#### Kutipan Sumber

Jan 4, 2013

Wujud Kebudayaan Masyarakat

 

TEROKA

Potret Sastra Kita

Oleh M Abdul Rohim

Jika kehidupan ini diibaratkan sebagai tubuh, sastra merupakan perasaan. Sementara realitas adalah tubuh. Dunia sastra adalah dunia yang penuh dengan rasa. Sapardi Djoko Damono mendefinisikan sastra sebagai dunia puitik dari realitas (Wahyu Wibowo; 1993).

Sastra adalah wujud dari kebudayaan masyarakat. Dunia kepengarangan pujangga merupakan nadi sastra. Bahkan, sastra adalah sebuah penjelmaan dari apa yang sebenarnya tengah terjadi. Banyak novel yang lahir dari tangan seorang sastrawan merupakan rekaman sejarah yang dibalut dengan cerita fiktif. Akan tetapi, novel-novel tersebut merupakan hasil dari penelitian panjang sang penulis. Salah satu sastrawan yang getol dengan novel sejarahnya adalah Pramoedya Ananta Toer.

Sastrawan lain adalah Sapardi Djoko Damono. Sapardi, yang lebih dikenal sebagai penyair karena kegetolannya di dunia sajak, juga pernah menyabet penghargaan SAE Write Award di Bangkok. Namun, yang menjadi kebanggaan bukanlah penghargaan simbolis seperti itu. Yang terpenting bagi penyair adalah karya itu sendiri. Karya bagi sastrawan, penyair, ataupun pujangga adalah napas kehidupannya. Selama karyanya masih bisa memberikan wawasan dan terbaca, sastrawan akan sangat bersyukur dan bangga.

Tak diperhatikan

Namun kini, dunia kesusastraan tak lagi dihiraukan oleh masyarakat. Pemerintah yang merupakan pengayom dan pelindung sastra tak lagi memikirkan nasibnya. Pemerintah enggan untuk menjadikan sastra sebagai basis kebudayaan di negerinya. Padahal, sastra merupakan lambang kebudayaan bangsa dari pelbagai generasi dan pemerintahan. Pada masa Kartasura, sastra merupakan salah satu unsur yang sangat diperhatikan oleh kerajaan. Seorang pujangga ditempatkan pada posisi agung.

########

▸ Soal Latihan:
**a)** Ambil bagian dari kutipan tentang sastra, mulai dari kata-kata yang memuat "Wujud Kebudayaan Masyarakat" dan berhenti setelah "Pramoedya Ananta Toer.". Salin tanpa mengubah apa pun.
**b)** Menurut kutipan tentang sastra, penghargaan apa yang pernah diraih Sapardi Djoko Damono di Bangkok?
**c)** Tuliskan lanjutan kutipan tentang sastra, dimulai sesudah kalimat terakhir yang ada.

#### Informasi yang Diberikan

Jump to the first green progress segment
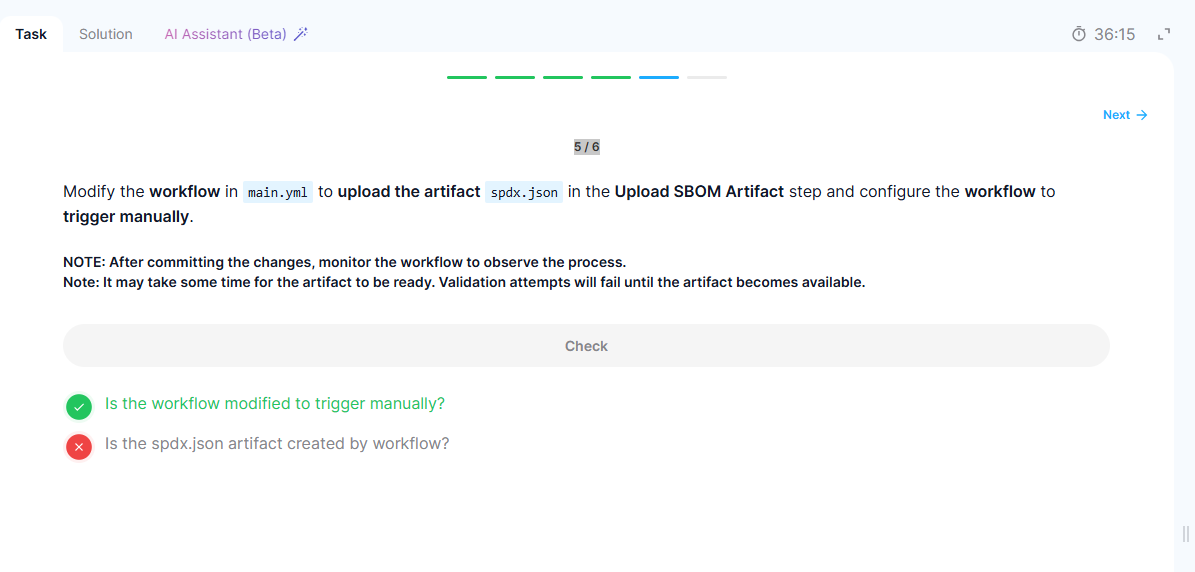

########

▸ Kunci Jawaban:
**a)**
Wujud Kebudayaan Masyarakat

 

TEROKA

Potret Sastra Kita

Oleh M Abdul Rohim

Jika kehidupan ini diibaratkan sebagai tubuh, sastra merupakan perasaan. Sementara realitas adalah tubuh. Dunia sastra adalah dunia yang penuh dengan rasa. Sapardi Djoko Damono mendefinisikan sastra sebagai dunia puitik dari realitas (Wahyu Wibowo; 1993).

Sastra adalah wujud dari kebudayaan masyarakat. Dunia kepengarangan pujangga merupakan nadi sastra. Bahkan, sastra adalah sebuah penjelmaan dari apa yang sebenarnya tengah terjadi. Banyak novel yang lahir dari tangan seorang sastrawan merupakan rekaman sejarah yang dibalut dengan cerita fiktif. Akan tetapi, novel-novel tersebut merupakan hasil dari penelitian panjang sang penulis. Salah satu sastrawan yang getol dengan novel sejarahnya adalah Pramoedya Ananta Toer.

**b)** SAE Write Award.

**c)**
Pujangga zaman kerajaan memiliki totalitas dalam dunia kepenyairan. Karyanya tidak hanya merupakan kegelisahan dalam hati, tetapi karya yang diciptakan juga merupakan hasil olah rasa yang panjang dan mendalam. Hal ini senada dengan kebudayaan Jawa yang selalu mengedepankan olah rasa dalam setiap gerak-gerik kehidupannya (Niels Mulder; 2009).

Salah satu karya fenomenal yang masih menjadi perbincangan karena daya magisnya adalah Serat Jayabaya. Serat Jangka Jayabaya ini disusun oleh Pangeran Widjil pada 1741-1743 (R Tanojo; 1946) dan digubah oleh Raden Ngabehi Ronggowarsito pada 1842.

Serat ini tidak hanya berupa karya sastra yang biasa dikenal dengan dunia fiktifnya. Namun, serat ini juga merupakan salah satu hasil olah rasa sang pujangga yang mampu meramalkan masa depan sebuah bangsa (Indonesia). Banyak peneliti mengamini kebenaran yang terkandung dalam serat ini.

Pendidikan sastra

Mayoritas masyarakat tidak mengenal sastra dengan baik. Kurangnya pemahaman masyarakat akan sastra adalah akibat pendidikan yang tidak memberikan ruang. Agus R Sarjono (2003) menjelaskan, munculnya Taman Ismail Marzuki (TIM) pada 1960-an merupakan salah satu alternatif yang digunakan oleh para penyair dan pekerja seni untuk mendapatkan ruang. TIM awal mulanya adalah oase bagi para penyair untuk ruang ekspresi. Namun kemudian TIM tak dapat membendung arus politis yang terjadi pada waktu itu sehingga akhirnya banyak bermunculan komunitas baru.

Untuk itu, pendidikan sastra merupakan salah satu langkah penting yang harus diperhatikan.

Pendidikan sastra seharusnya bisa menjadi solusi alternatif bagi krisis sastra di negeri ini. Pendidikan sastra tidak hanya memberikan pengetahuan tentang pembuatan kreatif sastra, tetapi di dalamnya yang terpenting adalah isi dari karya itu.

Oleh karena itu, dalam pendidikan sastra ini yang terpenting adalah kritik mengenai sastra itu sendiri. Dengan kritik sastra orang akan banyak bergumul dengan pujangga, penyair, sastrawan lama hingga angkatan baru.

Pendidikan sastra menemu ruangnya sebagai oase sastra di masa depan. Pendidikan sastra sebagai solusi alternatif agar sastra Indonesia bisa lebih hidup dan bernapas dengan tenang.